**Listed records:**
-*-
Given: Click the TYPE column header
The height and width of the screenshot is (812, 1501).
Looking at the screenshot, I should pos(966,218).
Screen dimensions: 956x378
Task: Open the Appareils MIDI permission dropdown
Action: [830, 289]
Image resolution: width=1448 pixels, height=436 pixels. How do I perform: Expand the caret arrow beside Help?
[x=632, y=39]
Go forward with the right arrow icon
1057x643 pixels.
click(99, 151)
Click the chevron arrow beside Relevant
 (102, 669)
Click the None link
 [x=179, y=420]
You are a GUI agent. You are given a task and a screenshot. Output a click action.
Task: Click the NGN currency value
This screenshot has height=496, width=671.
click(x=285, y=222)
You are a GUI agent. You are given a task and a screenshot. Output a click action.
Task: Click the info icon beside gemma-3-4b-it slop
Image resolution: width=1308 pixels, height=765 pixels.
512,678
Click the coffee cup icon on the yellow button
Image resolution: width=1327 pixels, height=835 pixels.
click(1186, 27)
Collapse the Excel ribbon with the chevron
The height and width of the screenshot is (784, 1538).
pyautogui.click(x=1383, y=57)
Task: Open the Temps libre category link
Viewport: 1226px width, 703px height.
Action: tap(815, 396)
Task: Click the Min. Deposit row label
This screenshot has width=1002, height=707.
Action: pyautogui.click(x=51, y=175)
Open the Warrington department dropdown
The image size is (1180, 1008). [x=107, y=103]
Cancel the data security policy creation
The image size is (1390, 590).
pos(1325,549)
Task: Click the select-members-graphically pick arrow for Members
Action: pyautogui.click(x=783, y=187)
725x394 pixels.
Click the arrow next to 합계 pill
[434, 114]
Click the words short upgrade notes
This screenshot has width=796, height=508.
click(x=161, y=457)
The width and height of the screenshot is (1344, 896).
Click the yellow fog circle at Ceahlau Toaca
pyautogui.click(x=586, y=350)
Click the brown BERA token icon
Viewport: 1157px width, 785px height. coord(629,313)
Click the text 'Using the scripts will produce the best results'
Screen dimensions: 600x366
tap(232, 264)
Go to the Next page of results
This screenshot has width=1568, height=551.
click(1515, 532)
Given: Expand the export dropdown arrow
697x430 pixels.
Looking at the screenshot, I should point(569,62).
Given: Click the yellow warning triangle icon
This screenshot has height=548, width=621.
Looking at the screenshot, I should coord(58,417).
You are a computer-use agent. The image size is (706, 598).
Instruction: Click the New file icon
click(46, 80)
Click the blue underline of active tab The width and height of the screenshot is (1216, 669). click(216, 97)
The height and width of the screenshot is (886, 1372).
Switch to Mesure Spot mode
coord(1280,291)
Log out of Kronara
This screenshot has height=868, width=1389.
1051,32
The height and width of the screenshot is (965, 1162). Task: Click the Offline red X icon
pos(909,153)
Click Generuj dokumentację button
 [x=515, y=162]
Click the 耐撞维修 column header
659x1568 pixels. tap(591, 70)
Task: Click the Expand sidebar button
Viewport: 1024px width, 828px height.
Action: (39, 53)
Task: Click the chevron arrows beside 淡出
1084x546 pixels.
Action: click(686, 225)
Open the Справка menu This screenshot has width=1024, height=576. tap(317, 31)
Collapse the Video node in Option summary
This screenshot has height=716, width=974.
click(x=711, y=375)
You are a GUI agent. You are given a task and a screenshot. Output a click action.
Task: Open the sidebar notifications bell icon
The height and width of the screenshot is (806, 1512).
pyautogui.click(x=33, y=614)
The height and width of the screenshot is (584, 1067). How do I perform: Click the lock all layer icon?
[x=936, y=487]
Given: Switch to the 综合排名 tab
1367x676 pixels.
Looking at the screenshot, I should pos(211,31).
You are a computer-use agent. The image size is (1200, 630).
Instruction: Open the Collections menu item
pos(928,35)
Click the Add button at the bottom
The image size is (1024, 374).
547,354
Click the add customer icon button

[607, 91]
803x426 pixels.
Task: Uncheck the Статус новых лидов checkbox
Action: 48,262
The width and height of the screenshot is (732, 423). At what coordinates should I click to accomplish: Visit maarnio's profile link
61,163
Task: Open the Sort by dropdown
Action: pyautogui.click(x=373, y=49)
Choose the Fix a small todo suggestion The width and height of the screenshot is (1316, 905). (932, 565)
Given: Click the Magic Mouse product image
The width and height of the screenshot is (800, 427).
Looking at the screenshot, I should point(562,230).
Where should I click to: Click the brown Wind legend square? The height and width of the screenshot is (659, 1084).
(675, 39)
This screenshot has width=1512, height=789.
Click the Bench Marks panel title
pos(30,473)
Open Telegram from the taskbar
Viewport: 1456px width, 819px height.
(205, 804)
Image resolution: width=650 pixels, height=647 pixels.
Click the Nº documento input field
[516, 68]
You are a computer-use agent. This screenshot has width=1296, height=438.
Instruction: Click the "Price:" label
-*-
**Task directions:**
Please rewrite the listing above, renaming "GUI agent" to "screen agent" wherever it occurs and keeping everything else the same.

**Finished answer:**
Given: Click the TYPE column header
The height and width of the screenshot is (812, 1501).
Looking at the screenshot, I should pos(966,218).
Screen dimensions: 956x378
Task: Open the Appareils MIDI permission dropdown
Action: [830, 289]
Image resolution: width=1448 pixels, height=436 pixels. How do I perform: Expand the caret arrow beside Help?
[x=632, y=39]
Go forward with the right arrow icon
1057x643 pixels.
click(99, 151)
Click the chevron arrow beside Relevant
 (102, 669)
Click the None link
 [x=179, y=420]
You are a screen agent. You are given a task and a screenshot. Output a click action.
Task: Click the NGN currency value
This screenshot has height=496, width=671.
click(x=285, y=222)
You are a screen agent. You are given a task and a screenshot. Output a click action.
Task: Click the info icon beside gemma-3-4b-it slop
Image resolution: width=1308 pixels, height=765 pixels.
512,678
Click the coffee cup icon on the yellow button
Image resolution: width=1327 pixels, height=835 pixels.
click(1186, 27)
Collapse the Excel ribbon with the chevron
The height and width of the screenshot is (784, 1538).
pyautogui.click(x=1383, y=57)
Task: Open the Temps libre category link
Viewport: 1226px width, 703px height.
Action: tap(815, 396)
Task: Click the Min. Deposit row label
This screenshot has width=1002, height=707.
Action: pyautogui.click(x=51, y=175)
Open the Warrington department dropdown
The image size is (1180, 1008). [x=107, y=103]
Cancel the data security policy creation
The image size is (1390, 590).
pos(1325,549)
Task: Click the select-members-graphically pick arrow for Members
Action: pyautogui.click(x=783, y=187)
725x394 pixels.
Click the arrow next to 합계 pill
[434, 114]
Click the words short upgrade notes
This screenshot has width=796, height=508.
click(x=161, y=457)
The width and height of the screenshot is (1344, 896).
Click the yellow fog circle at Ceahlau Toaca
pyautogui.click(x=586, y=350)
Click the brown BERA token icon
Viewport: 1157px width, 785px height. coord(629,313)
Click the text 'Using the scripts will produce the best results'
Screen dimensions: 600x366
tap(232, 264)
Go to the Next page of results
This screenshot has width=1568, height=551.
click(1515, 532)
Given: Expand the export dropdown arrow
697x430 pixels.
Looking at the screenshot, I should point(569,62).
Given: Click the yellow warning triangle icon
This screenshot has height=548, width=621.
Looking at the screenshot, I should coord(58,417).
You are a computer-use agent. The image size is (706, 598).
Instruction: Click the New file icon
click(46, 80)
Click the blue underline of active tab The width and height of the screenshot is (1216, 669). click(216, 97)
The height and width of the screenshot is (886, 1372).
Switch to Mesure Spot mode
coord(1280,291)
Log out of Kronara
This screenshot has height=868, width=1389.
1051,32
The height and width of the screenshot is (965, 1162). Task: Click the Offline red X icon
pos(909,153)
Click Generuj dokumentację button
 [x=515, y=162]
Click the 耐撞维修 column header
659x1568 pixels. tap(591, 70)
Task: Click the Expand sidebar button
Viewport: 1024px width, 828px height.
Action: (39, 53)
Task: Click the chevron arrows beside 淡出
1084x546 pixels.
Action: click(686, 225)
Open the Справка menu This screenshot has width=1024, height=576. tap(317, 31)
Collapse the Video node in Option summary
This screenshot has height=716, width=974.
click(x=711, y=375)
You are a screen agent. You are given a task and a screenshot. Output a click action.
Task: Open the sidebar notifications bell icon
The height and width of the screenshot is (806, 1512).
pyautogui.click(x=33, y=614)
The height and width of the screenshot is (584, 1067). How do I perform: Click the lock all layer icon?
[x=936, y=487]
Given: Switch to the 综合排名 tab
1367x676 pixels.
Looking at the screenshot, I should pos(211,31).
You are a computer-use agent. The image size is (1200, 630).
Instruction: Open the Collections menu item
pos(928,35)
Click the Add button at the bottom
The image size is (1024, 374).
547,354
Click the add customer icon button

[607, 91]
803x426 pixels.
Task: Uncheck the Статус новых лидов checkbox
Action: 48,262
The width and height of the screenshot is (732, 423). At what coordinates should I click to accomplish: Visit maarnio's profile link
61,163
Task: Open the Sort by dropdown
Action: pyautogui.click(x=373, y=49)
Choose the Fix a small todo suggestion The width and height of the screenshot is (1316, 905). (932, 565)
Given: Click the Magic Mouse product image
The width and height of the screenshot is (800, 427).
Looking at the screenshot, I should point(562,230).
Where should I click to: Click the brown Wind legend square? The height and width of the screenshot is (659, 1084).
(675, 39)
This screenshot has width=1512, height=789.
Click the Bench Marks panel title
pos(30,473)
Open Telegram from the taskbar
Viewport: 1456px width, 819px height.
(205, 804)
Image resolution: width=650 pixels, height=647 pixels.
Click the Nº documento input field
[516, 68]
You are a computer-use agent. This screenshot has width=1296, height=438.
Instruction: Click the "Price:" label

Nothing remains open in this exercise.